Could you swap "three-dot" for "kebab" everywhere in the records below and give them again with nothing else changed?

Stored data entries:
◇ ◇ ◇ ◇

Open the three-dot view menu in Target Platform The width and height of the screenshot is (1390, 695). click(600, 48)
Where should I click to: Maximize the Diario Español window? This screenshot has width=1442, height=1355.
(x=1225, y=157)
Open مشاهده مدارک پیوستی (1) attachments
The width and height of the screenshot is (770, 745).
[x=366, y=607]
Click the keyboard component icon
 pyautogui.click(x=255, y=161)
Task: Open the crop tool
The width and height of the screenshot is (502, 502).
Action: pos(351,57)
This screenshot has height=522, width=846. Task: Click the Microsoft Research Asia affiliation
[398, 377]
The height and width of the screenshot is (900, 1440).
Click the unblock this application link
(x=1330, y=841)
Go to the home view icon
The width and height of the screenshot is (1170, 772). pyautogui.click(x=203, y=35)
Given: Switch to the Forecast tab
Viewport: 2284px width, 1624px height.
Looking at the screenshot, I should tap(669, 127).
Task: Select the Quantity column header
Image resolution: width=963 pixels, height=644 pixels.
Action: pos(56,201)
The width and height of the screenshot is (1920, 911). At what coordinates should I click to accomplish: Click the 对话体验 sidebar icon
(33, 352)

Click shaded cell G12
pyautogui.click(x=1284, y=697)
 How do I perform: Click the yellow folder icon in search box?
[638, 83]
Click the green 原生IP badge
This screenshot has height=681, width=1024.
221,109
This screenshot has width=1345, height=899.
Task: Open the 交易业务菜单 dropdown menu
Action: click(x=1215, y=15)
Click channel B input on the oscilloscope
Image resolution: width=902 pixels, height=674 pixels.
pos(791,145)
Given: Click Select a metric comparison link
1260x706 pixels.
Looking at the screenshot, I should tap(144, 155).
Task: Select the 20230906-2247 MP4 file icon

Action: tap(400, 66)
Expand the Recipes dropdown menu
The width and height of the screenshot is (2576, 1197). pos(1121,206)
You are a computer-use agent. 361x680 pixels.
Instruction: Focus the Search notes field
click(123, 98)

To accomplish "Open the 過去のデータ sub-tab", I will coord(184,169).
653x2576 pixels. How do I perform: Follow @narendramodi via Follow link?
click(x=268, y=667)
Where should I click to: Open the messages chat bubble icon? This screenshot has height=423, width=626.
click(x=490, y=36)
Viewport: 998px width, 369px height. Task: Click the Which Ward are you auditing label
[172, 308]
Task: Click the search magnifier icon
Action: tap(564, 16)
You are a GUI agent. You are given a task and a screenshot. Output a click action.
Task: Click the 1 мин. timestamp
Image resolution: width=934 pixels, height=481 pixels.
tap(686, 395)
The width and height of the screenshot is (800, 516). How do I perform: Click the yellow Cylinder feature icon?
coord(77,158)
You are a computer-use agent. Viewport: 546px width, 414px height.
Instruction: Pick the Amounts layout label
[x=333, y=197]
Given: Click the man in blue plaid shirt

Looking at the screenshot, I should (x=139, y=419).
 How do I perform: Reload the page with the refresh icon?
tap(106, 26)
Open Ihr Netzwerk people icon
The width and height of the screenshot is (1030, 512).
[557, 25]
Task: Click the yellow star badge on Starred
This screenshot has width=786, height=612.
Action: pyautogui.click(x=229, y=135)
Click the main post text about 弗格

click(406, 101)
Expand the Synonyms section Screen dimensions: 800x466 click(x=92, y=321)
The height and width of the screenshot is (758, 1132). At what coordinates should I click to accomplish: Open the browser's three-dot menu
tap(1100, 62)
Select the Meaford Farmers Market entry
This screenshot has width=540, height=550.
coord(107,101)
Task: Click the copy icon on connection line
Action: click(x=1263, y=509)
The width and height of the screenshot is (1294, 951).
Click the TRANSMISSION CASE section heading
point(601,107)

◇ ◇ ◇ ◇

* ANSWER TO THE PROBLEM
Open the kebab view menu in Target Platform The width and height of the screenshot is (1390, 695). click(600, 48)
Where should I click to: Maximize the Diario Español window? This screenshot has width=1442, height=1355.
(x=1225, y=157)
Open مشاهده مدارک پیوستی (1) attachments
The width and height of the screenshot is (770, 745).
[x=366, y=607]
Click the keyboard component icon
 pyautogui.click(x=255, y=161)
Task: Open the crop tool
The width and height of the screenshot is (502, 502).
Action: pos(351,57)
This screenshot has height=522, width=846. Task: Click the Microsoft Research Asia affiliation
[398, 377]
The height and width of the screenshot is (900, 1440).
Click the unblock this application link
(x=1330, y=841)
Go to the home view icon
The width and height of the screenshot is (1170, 772). pyautogui.click(x=203, y=35)
Given: Switch to the Forecast tab
Viewport: 2284px width, 1624px height.
Looking at the screenshot, I should tap(669, 127).
Task: Select the Quantity column header
Image resolution: width=963 pixels, height=644 pixels.
Action: pos(56,201)
The width and height of the screenshot is (1920, 911). At what coordinates should I click to accomplish: Click the 对话体验 sidebar icon
(33, 352)

Click shaded cell G12
pyautogui.click(x=1284, y=697)
 How do I perform: Click the yellow folder icon in search box?
[638, 83]
Click the green 原生IP badge
This screenshot has height=681, width=1024.
221,109
This screenshot has width=1345, height=899.
Task: Open the 交易业务菜单 dropdown menu
Action: click(x=1215, y=15)
Click channel B input on the oscilloscope
Image resolution: width=902 pixels, height=674 pixels.
pos(791,145)
Given: Click Select a metric comparison link
1260x706 pixels.
Looking at the screenshot, I should tap(144, 155).
Task: Select the 20230906-2247 MP4 file icon

Action: tap(400, 66)
Expand the Recipes dropdown menu
The width and height of the screenshot is (2576, 1197). pos(1121,206)
You are a computer-use agent. 361x680 pixels.
Instruction: Focus the Search notes field
click(123, 98)

To accomplish "Open the 過去のデータ sub-tab", I will coord(184,169).
653x2576 pixels. How do I perform: Follow @narendramodi via Follow link?
click(x=268, y=667)
Where should I click to: Open the messages chat bubble icon? This screenshot has height=423, width=626.
click(x=490, y=36)
Viewport: 998px width, 369px height. Task: Click the Which Ward are you auditing label
[172, 308]
Task: Click the search magnifier icon
Action: tap(564, 16)
You are a GUI agent. You are given a task and a screenshot. Output a click action.
Task: Click the 1 мин. timestamp
Image resolution: width=934 pixels, height=481 pixels.
tap(686, 395)
The width and height of the screenshot is (800, 516). How do I perform: Click the yellow Cylinder feature icon?
coord(77,158)
You are a computer-use agent. Viewport: 546px width, 414px height.
Instruction: Pick the Amounts layout label
[x=333, y=197]
Given: Click the man in blue plaid shirt

Looking at the screenshot, I should (x=139, y=419).
 How do I perform: Reload the page with the refresh icon?
tap(106, 26)
Open Ihr Netzwerk people icon
The width and height of the screenshot is (1030, 512).
[557, 25]
Task: Click the yellow star badge on Starred
This screenshot has width=786, height=612.
Action: pyautogui.click(x=229, y=135)
Click the main post text about 弗格

click(406, 101)
Expand the Synonyms section Screen dimensions: 800x466 click(x=92, y=321)
The height and width of the screenshot is (758, 1132). At what coordinates should I click to accomplish: Open the browser's kebab menu
tap(1100, 62)
Select the Meaford Farmers Market entry
This screenshot has width=540, height=550.
coord(107,101)
Task: Click the copy icon on connection line
Action: click(x=1263, y=509)
The width and height of the screenshot is (1294, 951).
Click the TRANSMISSION CASE section heading
point(601,107)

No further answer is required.